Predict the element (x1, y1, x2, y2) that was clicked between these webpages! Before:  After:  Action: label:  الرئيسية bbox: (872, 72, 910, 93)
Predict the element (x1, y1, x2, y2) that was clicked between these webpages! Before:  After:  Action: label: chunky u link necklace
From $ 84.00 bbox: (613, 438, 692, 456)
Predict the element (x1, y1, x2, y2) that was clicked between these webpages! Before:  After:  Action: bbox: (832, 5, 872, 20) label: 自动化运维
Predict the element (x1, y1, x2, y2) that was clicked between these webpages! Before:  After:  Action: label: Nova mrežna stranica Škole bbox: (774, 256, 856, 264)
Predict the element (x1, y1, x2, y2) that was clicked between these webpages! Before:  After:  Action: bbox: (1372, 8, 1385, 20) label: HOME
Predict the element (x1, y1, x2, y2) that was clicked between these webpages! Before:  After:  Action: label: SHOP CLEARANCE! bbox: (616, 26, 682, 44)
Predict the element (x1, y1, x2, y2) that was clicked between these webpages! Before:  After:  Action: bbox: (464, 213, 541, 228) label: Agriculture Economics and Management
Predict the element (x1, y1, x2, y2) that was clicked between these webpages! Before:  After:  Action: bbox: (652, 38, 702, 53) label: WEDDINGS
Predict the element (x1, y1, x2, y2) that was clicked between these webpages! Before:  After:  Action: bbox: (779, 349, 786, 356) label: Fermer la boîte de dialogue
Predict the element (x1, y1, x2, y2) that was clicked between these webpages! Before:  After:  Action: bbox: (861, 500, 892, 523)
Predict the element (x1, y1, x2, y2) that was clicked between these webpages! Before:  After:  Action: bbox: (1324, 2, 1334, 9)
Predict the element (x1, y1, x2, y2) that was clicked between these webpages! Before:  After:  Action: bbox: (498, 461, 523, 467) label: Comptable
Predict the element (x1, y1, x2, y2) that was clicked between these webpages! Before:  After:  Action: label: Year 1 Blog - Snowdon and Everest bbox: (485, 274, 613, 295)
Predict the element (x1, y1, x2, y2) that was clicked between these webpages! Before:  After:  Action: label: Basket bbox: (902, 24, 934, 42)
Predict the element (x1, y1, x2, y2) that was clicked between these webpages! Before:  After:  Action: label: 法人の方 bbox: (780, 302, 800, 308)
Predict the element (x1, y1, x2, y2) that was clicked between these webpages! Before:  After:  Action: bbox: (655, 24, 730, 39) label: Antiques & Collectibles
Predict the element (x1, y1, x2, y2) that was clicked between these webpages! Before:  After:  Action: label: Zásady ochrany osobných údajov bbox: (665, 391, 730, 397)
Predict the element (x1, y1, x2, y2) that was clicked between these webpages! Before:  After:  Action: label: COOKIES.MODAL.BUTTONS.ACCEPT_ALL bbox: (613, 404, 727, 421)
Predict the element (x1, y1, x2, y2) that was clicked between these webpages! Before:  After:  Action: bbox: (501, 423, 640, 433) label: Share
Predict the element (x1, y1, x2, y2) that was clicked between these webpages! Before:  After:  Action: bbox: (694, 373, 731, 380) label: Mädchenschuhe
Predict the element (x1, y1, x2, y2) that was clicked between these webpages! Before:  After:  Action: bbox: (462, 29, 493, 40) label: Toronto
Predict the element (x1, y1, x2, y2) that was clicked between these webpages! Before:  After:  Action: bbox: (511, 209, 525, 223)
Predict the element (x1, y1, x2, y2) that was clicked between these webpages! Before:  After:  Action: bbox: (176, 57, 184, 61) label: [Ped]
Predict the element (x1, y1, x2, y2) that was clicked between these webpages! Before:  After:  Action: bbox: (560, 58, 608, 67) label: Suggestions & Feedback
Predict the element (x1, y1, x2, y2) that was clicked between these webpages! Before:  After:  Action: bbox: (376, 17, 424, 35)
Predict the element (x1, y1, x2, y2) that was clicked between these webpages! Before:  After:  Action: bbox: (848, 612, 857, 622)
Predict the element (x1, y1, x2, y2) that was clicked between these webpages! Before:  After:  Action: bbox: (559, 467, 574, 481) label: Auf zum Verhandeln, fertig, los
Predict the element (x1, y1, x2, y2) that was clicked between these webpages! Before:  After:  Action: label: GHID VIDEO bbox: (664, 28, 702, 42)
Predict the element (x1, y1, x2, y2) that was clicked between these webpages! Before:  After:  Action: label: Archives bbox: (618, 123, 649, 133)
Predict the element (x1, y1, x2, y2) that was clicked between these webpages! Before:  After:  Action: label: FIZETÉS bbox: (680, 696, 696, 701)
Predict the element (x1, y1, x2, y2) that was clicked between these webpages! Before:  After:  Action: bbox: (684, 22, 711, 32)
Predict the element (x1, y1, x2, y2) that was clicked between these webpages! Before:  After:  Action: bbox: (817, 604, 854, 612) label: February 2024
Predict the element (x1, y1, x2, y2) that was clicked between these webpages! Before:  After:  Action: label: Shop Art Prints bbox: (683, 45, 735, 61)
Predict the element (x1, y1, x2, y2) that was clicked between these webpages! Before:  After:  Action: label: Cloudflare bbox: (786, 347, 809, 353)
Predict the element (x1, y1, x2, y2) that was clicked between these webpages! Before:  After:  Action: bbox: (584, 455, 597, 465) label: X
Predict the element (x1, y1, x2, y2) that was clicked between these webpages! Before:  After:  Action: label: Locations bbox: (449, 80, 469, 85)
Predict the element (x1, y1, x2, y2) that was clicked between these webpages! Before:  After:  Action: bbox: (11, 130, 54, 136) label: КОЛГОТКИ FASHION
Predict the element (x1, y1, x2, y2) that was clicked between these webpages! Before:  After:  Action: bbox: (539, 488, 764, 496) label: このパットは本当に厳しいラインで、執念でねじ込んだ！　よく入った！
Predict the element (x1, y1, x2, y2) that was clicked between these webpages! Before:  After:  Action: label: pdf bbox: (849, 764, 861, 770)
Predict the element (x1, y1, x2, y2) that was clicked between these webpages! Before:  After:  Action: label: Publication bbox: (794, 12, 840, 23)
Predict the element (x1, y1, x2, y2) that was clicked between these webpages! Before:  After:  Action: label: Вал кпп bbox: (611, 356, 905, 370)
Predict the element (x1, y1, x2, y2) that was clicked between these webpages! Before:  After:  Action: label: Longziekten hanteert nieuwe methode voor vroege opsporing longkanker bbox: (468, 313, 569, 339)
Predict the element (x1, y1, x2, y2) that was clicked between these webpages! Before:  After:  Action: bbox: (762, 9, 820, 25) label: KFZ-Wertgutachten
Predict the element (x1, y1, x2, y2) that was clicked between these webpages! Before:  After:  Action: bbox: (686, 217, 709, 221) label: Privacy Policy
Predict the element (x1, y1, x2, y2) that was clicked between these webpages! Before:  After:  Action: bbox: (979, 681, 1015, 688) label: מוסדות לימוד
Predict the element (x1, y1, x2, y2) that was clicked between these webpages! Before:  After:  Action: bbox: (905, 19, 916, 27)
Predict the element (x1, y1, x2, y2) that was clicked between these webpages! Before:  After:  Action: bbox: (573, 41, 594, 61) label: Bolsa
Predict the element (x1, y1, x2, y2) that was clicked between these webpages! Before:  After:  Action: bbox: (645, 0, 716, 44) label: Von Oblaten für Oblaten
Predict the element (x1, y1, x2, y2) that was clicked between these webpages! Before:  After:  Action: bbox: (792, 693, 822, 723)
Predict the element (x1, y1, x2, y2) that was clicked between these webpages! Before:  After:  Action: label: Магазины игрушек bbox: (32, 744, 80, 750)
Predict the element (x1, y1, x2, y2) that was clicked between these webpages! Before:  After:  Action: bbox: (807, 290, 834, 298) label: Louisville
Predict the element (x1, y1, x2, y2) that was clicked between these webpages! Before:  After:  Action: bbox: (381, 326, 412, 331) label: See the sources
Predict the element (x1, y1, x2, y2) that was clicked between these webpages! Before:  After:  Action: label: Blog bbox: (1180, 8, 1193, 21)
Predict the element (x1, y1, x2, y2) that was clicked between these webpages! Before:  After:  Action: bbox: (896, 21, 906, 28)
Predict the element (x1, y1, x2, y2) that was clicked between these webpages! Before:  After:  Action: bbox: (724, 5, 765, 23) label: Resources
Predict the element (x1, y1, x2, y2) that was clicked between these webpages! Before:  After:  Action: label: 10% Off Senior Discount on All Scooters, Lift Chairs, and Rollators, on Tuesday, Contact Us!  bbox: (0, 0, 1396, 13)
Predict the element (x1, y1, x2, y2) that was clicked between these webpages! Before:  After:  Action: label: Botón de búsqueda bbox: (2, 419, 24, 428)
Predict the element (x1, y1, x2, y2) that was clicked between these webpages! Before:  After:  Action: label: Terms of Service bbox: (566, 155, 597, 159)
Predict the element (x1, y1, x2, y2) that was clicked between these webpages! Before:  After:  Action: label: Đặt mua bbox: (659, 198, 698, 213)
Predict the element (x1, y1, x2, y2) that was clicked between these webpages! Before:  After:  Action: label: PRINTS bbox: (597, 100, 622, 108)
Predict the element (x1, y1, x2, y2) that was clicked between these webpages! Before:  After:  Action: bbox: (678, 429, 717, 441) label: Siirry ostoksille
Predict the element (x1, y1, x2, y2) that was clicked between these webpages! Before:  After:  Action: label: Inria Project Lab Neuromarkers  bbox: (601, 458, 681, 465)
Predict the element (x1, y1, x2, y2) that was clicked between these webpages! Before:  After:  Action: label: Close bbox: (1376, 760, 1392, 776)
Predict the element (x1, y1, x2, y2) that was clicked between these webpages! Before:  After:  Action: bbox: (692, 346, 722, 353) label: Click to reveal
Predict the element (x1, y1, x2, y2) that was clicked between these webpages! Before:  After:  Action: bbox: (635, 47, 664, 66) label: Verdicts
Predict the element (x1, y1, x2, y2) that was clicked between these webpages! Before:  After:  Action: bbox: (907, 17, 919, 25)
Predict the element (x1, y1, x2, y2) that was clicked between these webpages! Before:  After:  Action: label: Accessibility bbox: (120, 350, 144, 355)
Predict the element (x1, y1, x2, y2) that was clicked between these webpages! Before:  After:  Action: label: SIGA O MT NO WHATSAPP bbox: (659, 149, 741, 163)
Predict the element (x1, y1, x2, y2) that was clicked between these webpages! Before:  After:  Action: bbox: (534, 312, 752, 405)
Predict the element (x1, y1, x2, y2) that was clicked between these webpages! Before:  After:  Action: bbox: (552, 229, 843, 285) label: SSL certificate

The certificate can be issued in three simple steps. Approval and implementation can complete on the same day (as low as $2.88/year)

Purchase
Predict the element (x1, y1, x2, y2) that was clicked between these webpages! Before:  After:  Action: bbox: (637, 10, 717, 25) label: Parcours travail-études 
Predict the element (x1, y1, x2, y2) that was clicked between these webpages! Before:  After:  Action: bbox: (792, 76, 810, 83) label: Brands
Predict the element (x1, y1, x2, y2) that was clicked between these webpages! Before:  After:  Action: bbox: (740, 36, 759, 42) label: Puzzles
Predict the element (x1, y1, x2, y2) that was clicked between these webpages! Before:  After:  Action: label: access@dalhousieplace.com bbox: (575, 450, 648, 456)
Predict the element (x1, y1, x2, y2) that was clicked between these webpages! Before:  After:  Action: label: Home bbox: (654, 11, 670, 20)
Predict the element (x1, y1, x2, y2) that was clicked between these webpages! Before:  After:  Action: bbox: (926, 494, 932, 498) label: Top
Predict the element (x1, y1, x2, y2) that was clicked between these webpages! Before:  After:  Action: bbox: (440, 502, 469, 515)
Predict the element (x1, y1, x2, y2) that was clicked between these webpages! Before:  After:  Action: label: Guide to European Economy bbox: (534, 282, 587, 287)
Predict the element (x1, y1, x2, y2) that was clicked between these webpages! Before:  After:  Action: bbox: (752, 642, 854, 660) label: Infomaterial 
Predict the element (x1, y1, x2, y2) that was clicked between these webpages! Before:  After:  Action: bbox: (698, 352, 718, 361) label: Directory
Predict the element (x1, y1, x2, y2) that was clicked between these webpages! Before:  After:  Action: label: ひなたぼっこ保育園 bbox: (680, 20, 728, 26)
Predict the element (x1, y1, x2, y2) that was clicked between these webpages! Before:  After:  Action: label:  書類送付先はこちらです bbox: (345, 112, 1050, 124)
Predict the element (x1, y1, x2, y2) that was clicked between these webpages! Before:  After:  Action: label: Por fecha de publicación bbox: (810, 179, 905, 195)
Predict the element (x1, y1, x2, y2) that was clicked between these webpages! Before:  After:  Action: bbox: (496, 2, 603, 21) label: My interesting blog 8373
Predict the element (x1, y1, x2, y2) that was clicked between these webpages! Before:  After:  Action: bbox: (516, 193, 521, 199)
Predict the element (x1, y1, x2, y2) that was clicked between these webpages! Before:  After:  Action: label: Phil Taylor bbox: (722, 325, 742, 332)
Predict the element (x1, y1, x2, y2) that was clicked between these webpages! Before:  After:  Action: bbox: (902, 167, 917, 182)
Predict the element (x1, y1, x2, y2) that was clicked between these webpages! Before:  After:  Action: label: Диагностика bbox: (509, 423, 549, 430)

STATED GOAL
Write out the data from the line that contains "8, 1193, 21)" to the line that contains "21, 906, 28)", substituting "selected" for "clicked" and keeping everything else the same.

EXPECTED ANSWER
Predict the element (x1, y1, x2, y2) that was selected between these webpages! Before:  After:  Action: label: Blog bbox: (1180, 8, 1193, 21)
Predict the element (x1, y1, x2, y2) that was selected between these webpages! Before:  After:  Action: bbox: (896, 21, 906, 28)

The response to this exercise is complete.